The way the urban is approached also then very much connects with my second point: which is the rich ways in which several authors point out the paradoxes of forced migration in the city. In particular these paradoxes come out in the discussion of the legal status: how challenging it is to be without a status and how creatively many refugees without status manoeuvre and negotiate the city and how networks are relied upon in that process. We also learn about the profound implications and uncertainty that the lack of status produce. Simultaneously, different contributions show so well the changing dynamics of legal status and how, even with status, refugees are often leading very precarious lives.

With all this richness it really touched me to read Dima El-Khoury’s statement on page 99 when she says: “it is virtually impossible for Syrians today to develop a healthy, comfortable situation in Lebanon”. 

Much more research must go into understanding the implication of status and we need that urgently, because it is not sufficiently problematized in the current global policies for refugees and migrants.

This brings me to my third point: the ways in which forced migrants use, resent and relate to the humanitarian category of ‘refugees’: It differs so much from situation to situation and also within one group of forced migrants. The report shows the need for always understanding the contextualised meaning of these labels and categories that are at the same time universal but extremely localised. A strong testament is the Syrian men in their 20s and 30s living in Getawi who rejects the label refugee and use the urban context to enable reclassification based on the geopolitical landscape that emerge in the city through flags, banners and other symbols. Through these stories we can understand the role of the refugee label in the city and its changing character produced in the dynamics between the refugees and the city. The presentation of banners about refugees in the urban landscape is overwhelming and the analysis of those banners on page 87 is telling when it shows that the word ‘displaced’ only appears twice on those banners.

Here is also the place where I would like to introduce the dimension that I missed: I get a clear sense of the ways that the refugees are city-makers. That they create an alternative image of Beirut portrayed in the maps presented, but I would have loved to see how that alternative image is more actively encountered, engaged with and negotiated by others who are adjusting to these alternative maps.

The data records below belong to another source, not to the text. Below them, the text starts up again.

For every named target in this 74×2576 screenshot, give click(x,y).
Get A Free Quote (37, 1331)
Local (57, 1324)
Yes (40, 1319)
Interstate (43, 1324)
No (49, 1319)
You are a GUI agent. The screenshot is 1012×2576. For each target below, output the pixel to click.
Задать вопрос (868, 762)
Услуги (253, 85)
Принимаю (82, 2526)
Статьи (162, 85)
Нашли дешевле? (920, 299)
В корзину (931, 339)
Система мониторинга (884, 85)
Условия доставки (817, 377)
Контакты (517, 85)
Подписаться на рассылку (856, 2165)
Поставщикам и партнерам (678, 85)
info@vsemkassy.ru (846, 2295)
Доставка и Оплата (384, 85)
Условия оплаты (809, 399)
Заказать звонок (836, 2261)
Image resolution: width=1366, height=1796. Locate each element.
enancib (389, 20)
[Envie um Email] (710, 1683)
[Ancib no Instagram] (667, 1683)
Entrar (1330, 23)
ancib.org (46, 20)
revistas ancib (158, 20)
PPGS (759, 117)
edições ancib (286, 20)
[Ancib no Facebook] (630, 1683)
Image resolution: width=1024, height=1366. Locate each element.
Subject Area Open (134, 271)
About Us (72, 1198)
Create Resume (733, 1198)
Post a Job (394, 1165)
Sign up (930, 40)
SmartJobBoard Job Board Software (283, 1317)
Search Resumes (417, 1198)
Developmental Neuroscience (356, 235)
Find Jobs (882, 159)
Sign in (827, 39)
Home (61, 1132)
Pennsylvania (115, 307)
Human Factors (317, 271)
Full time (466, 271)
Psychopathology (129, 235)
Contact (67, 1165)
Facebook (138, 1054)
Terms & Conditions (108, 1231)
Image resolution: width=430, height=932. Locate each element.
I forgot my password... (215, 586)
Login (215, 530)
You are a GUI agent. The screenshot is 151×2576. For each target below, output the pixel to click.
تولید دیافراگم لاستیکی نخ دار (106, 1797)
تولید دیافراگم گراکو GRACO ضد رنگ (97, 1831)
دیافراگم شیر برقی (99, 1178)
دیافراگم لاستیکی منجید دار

These may the unheard voices in the report: and we can argue that they often get enough space, and that it is not the purpose with this publication to provide those voices. However, more insights into the interaction between different groups of city makers – like more established groups in the city – could contribute to further understand the way the refugee label is used in the production of the city. While it is a big task, it could potentially help to develop this enormously rich material and to theorise beyond Beirut and back into a general understanding of the urban, which was my first point.

There is much more to say, and I am sure the report will continue to create debate and inspiration for further study. So I leave it with the conclusion that this is certainly a publication that I will be using in teaching and research and I hope that the research results will be analysed further, synthesised further and that more comes out of it.